Pendant plus de deux décennies, le Sénégal a craint que le pangolin géant ait disparu à jamais de ses savanes et de ses forêts. La dernière observation officielle remontait à 1999, et depuis lors, aucune étude n’avait réussi à confirmer sa présence dans le pays. Loin d’être une extinction mondiale, on parlait d’une possible extinction locale : le mammifère existait toujours dans d’autres régions d’Afrique, mais tout indiquait qu’il avait disparu des parcs nationaux sénégalais. Ce sentiment a changé en 2023, lorsqu’une caméra piège a enregistré un spécimen adulte en pleine nuit. La découverte, publiée en 2024 dans la revue African Journal of Ecology, a confirmé que le « fourmilier écailleux » est toujours vivant dans le parc national de Niokolo-Koba (NKNP) et a ouvert un nouveau chapitre pour sa conservation.
Comment s’est produite la réapparition du pangolin géant

Entre février et mai 2023, une équipe de Panthera Senegal et de la Direction des parcs nationaux a déployé plus de 200 caméras pièges dans le Niokolo-Koba. L’objectif principal était de surveiller les grands carnivores, mais l’échantillonnage a permis d’enregistrer 45 espèces de mammifères de plus de 200 grammes.
Au petit matin du 8 mars 2023, à 1 h 37, l’une de ces caméras installées dans le lit asséché d’une rivière a capturé la silhouette caractéristique d’un pangolin géant (Smutsia gigantea) se déplaçant entre les branches et les sédiments. Selon l’étude, il s’agit de la première observation documentée de l’espèce au Sénégal depuis 1999 et de la première preuve photographique depuis 1967.
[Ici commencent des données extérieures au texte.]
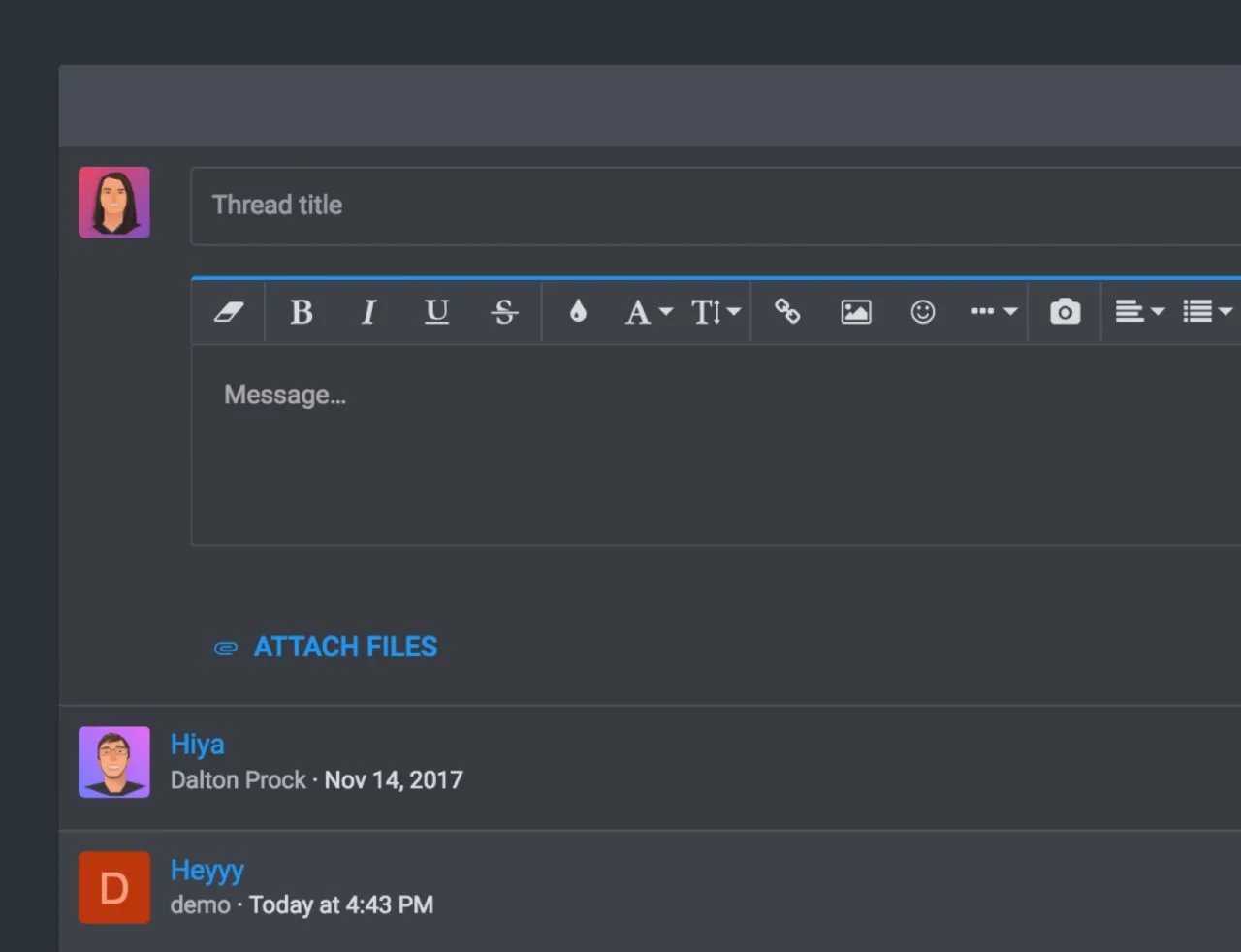Expand the font family dropdown
The width and height of the screenshot is (1241, 952).
[x=648, y=312]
Les auteurs soulignent que la détection a eu lieu dans une galerie boisée de la partie orientale du parc, une zone différente de celle des observations historiques, qui étaient concentrées dans la région de Simenti. Le travail souligne que le Niokolo-Koba, avec plus de 9 000 km², est aujourd’hui un élément clé pour la faune menacée d’Afrique de l’Ouest.
État de conservation du pangolin géant en Afrique de l’Ouest
Le pangolin géant est le plus grand pangolin du continent africain et est réparti, de manière fragmentée, du Sénégal à l’ouest du Kenya. Malgré cette large répartition, sa présence est de plus en plus discontinue en raison de la perte de son habitat et de la chasse pour la consommation et le trafic illégal.
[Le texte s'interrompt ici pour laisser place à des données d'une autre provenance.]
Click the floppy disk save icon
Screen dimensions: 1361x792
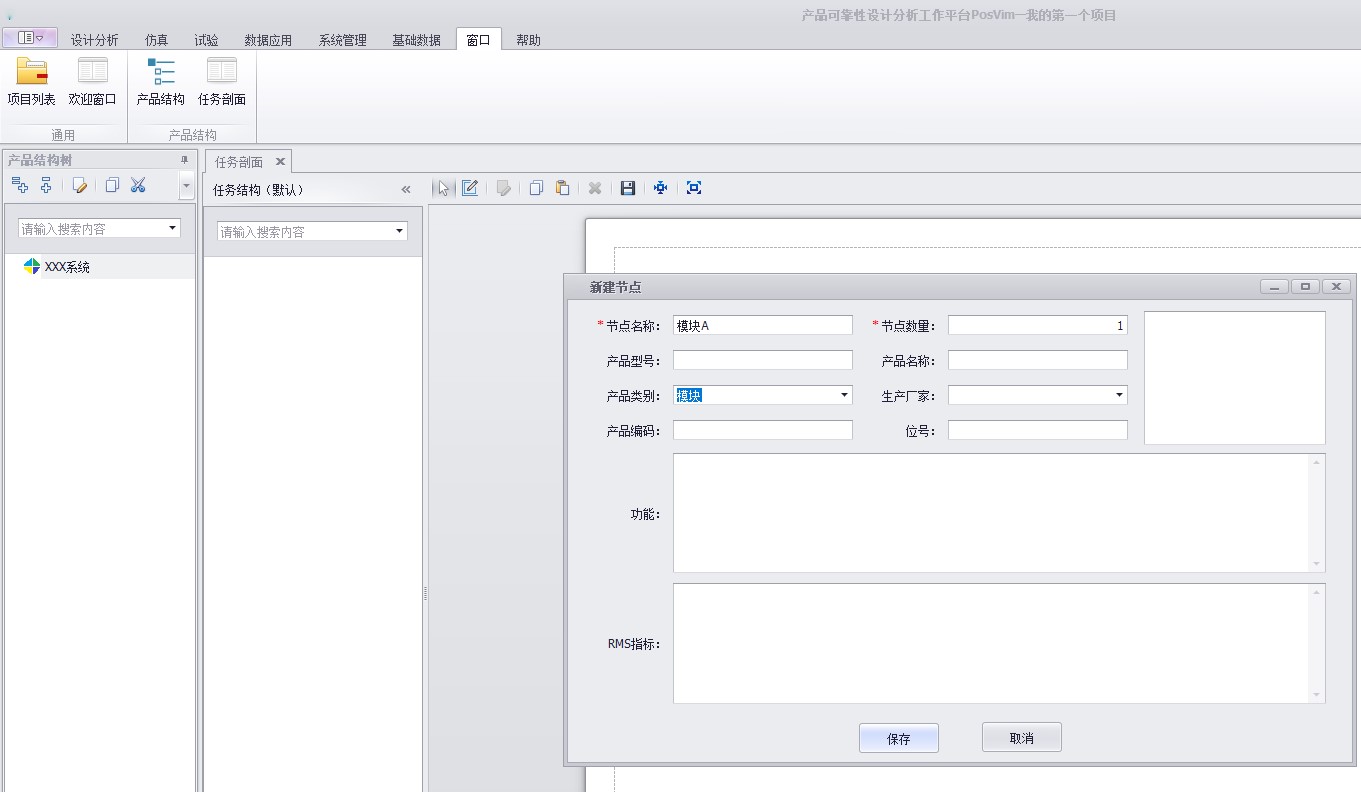point(628,188)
La Liste rouge de l’UICN le classe comme espèce en danger (Endangered) en raison de la combinaison de la déforestation, de l’expansion agricole et de la capture pour le marché de la viande sauvage et des écailles. Dans de nombreux parcs d’Afrique de l’Ouest, on soupçonne des extinctions locales, car il n’y a pas d’enregistrements récents malgré les efforts de surveillance.
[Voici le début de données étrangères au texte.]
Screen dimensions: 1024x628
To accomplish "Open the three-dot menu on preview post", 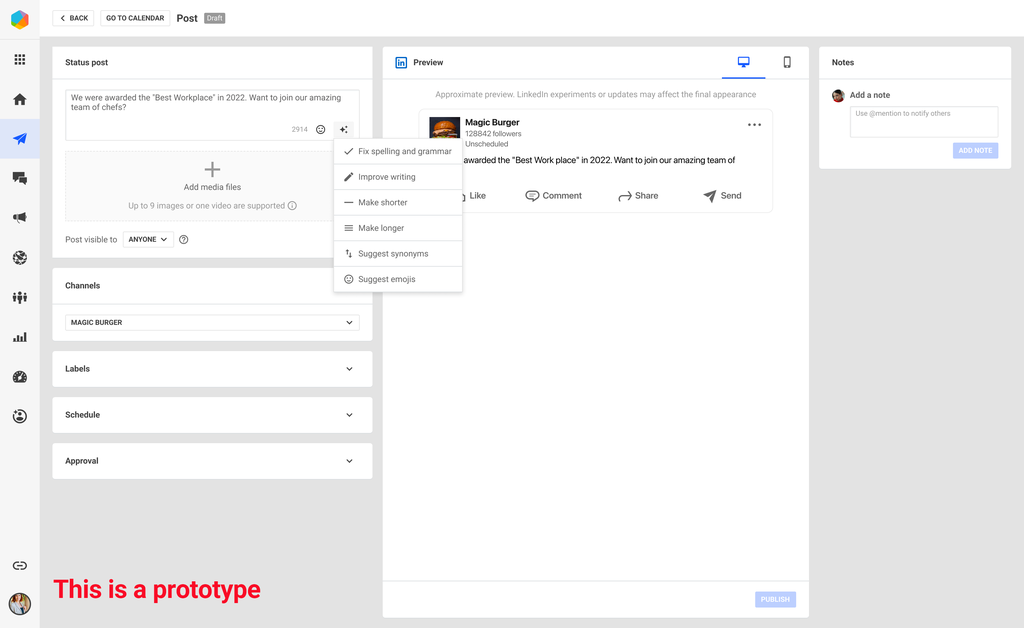I will point(754,125).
Où vit-il et pourquoi est-il si difficile à observer ?

Le pangolin géant utilise une variété d’environnements : forêts humides, savane boisée, mosaïques de forêts et de prairies et forêts galeries près des rivières. C’est un animal nocturne et solitaire, qui passe une grande partie de la journée réfugié dans des terriers profonds.
Les chercheurs expliquent que les méthodes de surveillance traditionnelles, conçues pour les grands félins ou les ongulés, sont généralement peu efficaces pour détecter les pangolins. Même dans les zones où leur présence est avérée, les taux de capture par les caméras pièges peuvent être très faibles.
Selon les travaux scientifiques, l’avenir de l’espèce en Afrique de l’Ouest dépendra de la combinaison de la surveillance contre le trafic illégal, de la protection de grandes zones naturelles et de techniques de surveillance adaptées à son comportement discret.